Concrètement, ce régime d'exception permet au ministre de l'Intérieur et aux préfets d'interdire plus facilement des manifestations, rassemblements ou réunions publiques, de réclamer la fermeture de lieux publics ou encore de demander la dissolution de groupes "qui participent, facilitent ou incitent à des actes portant atteinte grave à l’ordre public".

Des assignations à résidence peuvent être prononcées pour "toute personne à l’égard de laquelle il existe des raisons sérieuses de penser que son comportement constitue une menace pour la sécurité et l’ordre publics".

Pierre-Henri Dumont exige par ailleurs sa mise en œuvre afin d'ordonner "des couvre-feux pour les mineurs non accompagnés d'un adulte ayant autorité".

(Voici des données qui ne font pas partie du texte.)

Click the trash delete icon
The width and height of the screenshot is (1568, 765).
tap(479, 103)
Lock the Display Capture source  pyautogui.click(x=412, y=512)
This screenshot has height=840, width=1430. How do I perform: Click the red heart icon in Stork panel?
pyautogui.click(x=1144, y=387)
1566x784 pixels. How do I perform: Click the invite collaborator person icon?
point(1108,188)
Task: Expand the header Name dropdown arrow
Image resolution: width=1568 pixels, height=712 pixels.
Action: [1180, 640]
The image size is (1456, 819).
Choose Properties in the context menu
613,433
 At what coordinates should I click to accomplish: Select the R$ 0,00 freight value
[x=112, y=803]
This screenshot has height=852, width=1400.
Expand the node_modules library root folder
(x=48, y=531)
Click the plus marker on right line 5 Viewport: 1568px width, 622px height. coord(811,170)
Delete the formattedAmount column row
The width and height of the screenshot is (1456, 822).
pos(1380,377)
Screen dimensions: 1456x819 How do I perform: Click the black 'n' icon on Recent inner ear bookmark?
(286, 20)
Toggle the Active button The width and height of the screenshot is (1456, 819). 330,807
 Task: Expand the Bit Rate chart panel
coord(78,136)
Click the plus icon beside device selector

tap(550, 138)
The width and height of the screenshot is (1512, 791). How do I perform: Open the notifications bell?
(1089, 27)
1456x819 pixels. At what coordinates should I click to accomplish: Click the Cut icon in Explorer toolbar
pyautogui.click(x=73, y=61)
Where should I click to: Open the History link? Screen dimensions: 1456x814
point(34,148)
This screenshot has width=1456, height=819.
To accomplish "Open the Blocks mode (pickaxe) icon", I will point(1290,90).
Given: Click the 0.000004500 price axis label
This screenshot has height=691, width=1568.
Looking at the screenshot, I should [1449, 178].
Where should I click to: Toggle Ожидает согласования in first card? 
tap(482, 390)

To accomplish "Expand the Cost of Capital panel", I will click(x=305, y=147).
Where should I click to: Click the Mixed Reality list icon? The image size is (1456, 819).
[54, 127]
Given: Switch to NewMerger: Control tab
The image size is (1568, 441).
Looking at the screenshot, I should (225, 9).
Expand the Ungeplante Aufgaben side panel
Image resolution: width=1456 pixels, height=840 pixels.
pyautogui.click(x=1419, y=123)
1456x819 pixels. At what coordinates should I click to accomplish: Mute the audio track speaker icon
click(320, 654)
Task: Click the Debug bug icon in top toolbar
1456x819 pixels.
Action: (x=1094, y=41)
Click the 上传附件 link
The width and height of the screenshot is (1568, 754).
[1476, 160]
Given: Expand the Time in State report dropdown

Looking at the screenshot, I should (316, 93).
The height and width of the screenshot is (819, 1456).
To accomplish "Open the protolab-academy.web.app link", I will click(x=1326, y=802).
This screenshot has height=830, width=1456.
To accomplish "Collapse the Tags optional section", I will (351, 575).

L'état d'urgence permet également "d'ordonner la remise des armes et des munitions, détenues ou acquises légalement par leur propriétaires" ou "d'ordonner des perquisitions en tout lieu, y compris un domicile, de jour et de nuit (...) lorsqu'il existe des raisons sérieuses de penser que ce lieu est fréquenté par une personne dont le comportement constitue une menace pour la sécurité et l’ordre publics". Cette mesure ne s'applique pas aux parlementaires, avocats, magistrats ou journalistes.

En outre, en 2015, une modification du cadre juridique a supprimé la possibilité de contrôle de la presse, de la radio, des projections cinématographiques ou des représentations théâtrales prévu par la loi de 1955.

"L'ordre républicain va revenir"

La création de l'état d'urgence fait suite à une vague d'attentats perpétrés par le Front de libération nationale algérien (FLN) à partir de novembre 1954 et aux affrontements liés à ce conflit. Il sera à nouveau appliqué dans les années 1980 en Nouvelle-Calédonie et entre le 14 novembre 2015 et le 1er novembre 2017 en raison des risques d'attentats.

L’état d’urgence peut être déclaré sur tout ou une partie du territoire. En 2005, lors des émeutes dans les banlieues, il est déclenché dans 25 départements, permettant notamment aux préfets des zones concernées de déclarer des couvre-feux.

"Ce soir, après les appels au calme que tout le monde aura répété (...), je crois que nous constaterons que l'ordre républicain va revenir", a maintenu ce mercredi Gérald Darmanin, en marge d'un déplacement dans le Nord, où plusieurs bâtiments officiels ont été incendiés.